Inyatsi targets SA construction market
SWAZILAND-based Inyatsi Construction Group Holdings is gearing itself up to make inroads into the South African construction, building and infrastructure markets and targeting a listing on the JSE in the near future.
Frans Pienaar, the chairman of the group, said it currently had significant operations in Swaziland, Mozambique, Zambia and Botswana and had already done a substantial amount of work in South Africa.
Pienaar, previously a director at Wilson Bayly Holmes-Ovcon, said Inyatsi Construction was part of a joint venture that was awarded the R300 million contract to build a section of the N4 bypass in Nelspruit.
He said Inyatsi Construction was established in 2007 and in 2010 acquired Billion Construction in South Africa, which built the Hemingways Mall in East London.
However, Pienaar said the group had found it difficult to transfer their “DNA” to the company and had sold it last year to the Portuguese international construction conglomerate Mota-Engil.
Pienaar said the company had nine subsidiaries in six sub-Saharan Africa countries and was active in Swaziland, Mozambique, Zambia, South Africa, Botswana, Uganda and Namibia.

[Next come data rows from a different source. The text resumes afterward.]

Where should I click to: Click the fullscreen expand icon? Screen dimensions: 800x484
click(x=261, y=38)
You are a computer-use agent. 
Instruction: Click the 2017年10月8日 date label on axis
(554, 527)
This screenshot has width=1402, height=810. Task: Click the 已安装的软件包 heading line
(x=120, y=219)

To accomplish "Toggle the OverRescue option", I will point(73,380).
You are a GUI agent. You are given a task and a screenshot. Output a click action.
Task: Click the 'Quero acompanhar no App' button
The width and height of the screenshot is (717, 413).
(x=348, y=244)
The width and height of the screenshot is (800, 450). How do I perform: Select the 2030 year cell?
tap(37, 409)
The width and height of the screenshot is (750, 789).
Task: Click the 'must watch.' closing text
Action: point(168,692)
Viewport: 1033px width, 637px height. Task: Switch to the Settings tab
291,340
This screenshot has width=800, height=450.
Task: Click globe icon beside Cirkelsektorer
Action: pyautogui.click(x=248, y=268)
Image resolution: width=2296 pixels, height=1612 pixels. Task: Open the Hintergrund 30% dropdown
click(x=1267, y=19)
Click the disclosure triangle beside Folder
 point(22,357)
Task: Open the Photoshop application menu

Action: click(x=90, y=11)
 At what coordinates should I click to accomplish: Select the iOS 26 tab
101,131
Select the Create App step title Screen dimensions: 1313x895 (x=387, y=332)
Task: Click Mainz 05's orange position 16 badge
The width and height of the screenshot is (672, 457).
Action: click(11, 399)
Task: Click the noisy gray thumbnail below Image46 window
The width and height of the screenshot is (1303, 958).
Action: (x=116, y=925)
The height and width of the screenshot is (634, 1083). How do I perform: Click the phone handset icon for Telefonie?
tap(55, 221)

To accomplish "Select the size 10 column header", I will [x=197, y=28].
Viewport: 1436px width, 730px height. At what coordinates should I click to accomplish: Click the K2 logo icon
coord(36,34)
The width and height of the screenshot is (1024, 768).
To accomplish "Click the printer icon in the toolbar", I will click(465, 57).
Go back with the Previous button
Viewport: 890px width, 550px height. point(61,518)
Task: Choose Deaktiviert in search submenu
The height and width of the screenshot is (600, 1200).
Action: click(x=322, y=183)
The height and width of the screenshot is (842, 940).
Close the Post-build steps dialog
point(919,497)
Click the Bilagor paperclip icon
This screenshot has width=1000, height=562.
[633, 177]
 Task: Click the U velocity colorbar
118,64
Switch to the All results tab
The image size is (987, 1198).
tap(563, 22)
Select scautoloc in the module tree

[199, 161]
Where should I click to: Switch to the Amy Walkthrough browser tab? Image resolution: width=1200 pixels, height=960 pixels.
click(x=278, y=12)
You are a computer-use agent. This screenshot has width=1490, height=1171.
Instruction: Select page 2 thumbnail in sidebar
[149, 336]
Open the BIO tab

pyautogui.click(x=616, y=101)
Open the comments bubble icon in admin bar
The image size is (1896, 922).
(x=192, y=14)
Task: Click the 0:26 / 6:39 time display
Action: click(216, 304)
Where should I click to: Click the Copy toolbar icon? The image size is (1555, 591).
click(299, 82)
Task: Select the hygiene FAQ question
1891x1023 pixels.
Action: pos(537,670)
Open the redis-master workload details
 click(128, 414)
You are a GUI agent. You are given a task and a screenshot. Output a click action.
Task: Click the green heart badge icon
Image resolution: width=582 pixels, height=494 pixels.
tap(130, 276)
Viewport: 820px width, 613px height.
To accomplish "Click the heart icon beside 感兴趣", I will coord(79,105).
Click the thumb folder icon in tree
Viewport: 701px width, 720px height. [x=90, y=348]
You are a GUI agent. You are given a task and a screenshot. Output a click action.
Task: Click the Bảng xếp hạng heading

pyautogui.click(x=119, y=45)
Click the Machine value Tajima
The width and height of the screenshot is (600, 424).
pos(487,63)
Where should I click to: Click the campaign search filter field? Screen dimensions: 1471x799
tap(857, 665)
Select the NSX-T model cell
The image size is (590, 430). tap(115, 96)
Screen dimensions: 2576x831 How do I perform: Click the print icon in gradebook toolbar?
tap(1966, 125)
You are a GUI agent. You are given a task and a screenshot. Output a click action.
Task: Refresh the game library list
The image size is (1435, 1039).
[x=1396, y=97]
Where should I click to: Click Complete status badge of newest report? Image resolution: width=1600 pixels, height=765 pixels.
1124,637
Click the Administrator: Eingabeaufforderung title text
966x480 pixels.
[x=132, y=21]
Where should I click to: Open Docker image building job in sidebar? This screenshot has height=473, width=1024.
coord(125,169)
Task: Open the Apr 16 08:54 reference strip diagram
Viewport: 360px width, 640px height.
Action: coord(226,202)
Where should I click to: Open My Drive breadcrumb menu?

“Operating from Swaziland, we have grown from doing a turnover of R100 million in 2004 to in excess of R1.3 billion in our 2014 financial year, of which just under R300m was from South Africa,” he said.
Pienaar said the bulk of the group’s turnover was from projects in Swaziland and Zambia, but it would like at least 20 percent of its future business from South Africa. He said Inyatsi Construction was registered in South Africa as a Construction Industry Development Board 9 contractor, the highest level, and had a Level 2 broad-based black economic empowerment rating.
Dave Roberts, the chief executive of Inyatsi Construction Group and previously a contracts director at Group Five Roads, said the group had a current order book of R3 billion across all the markets in which it operated.
Listing
Pienaar said that they had always indicated that they would consider a listing in the next two to five years, but had saying that for a while now.
“We believe the window is closer than it was and would anticipate possibly listing within the next 24 months. Obviously we have to make sure the market knows and understands us well enough to make the listing worthwhile, so a lot of work needed to ensure we are in a position where a listing adds value.
“We currently limit our growth to between 15 percent and 20 percent in real terms, purely because that is what we can afford to fund with our own cash flow. A listing would assist us to increase our growth rate dramatically because the work opportunities are out there,” he said.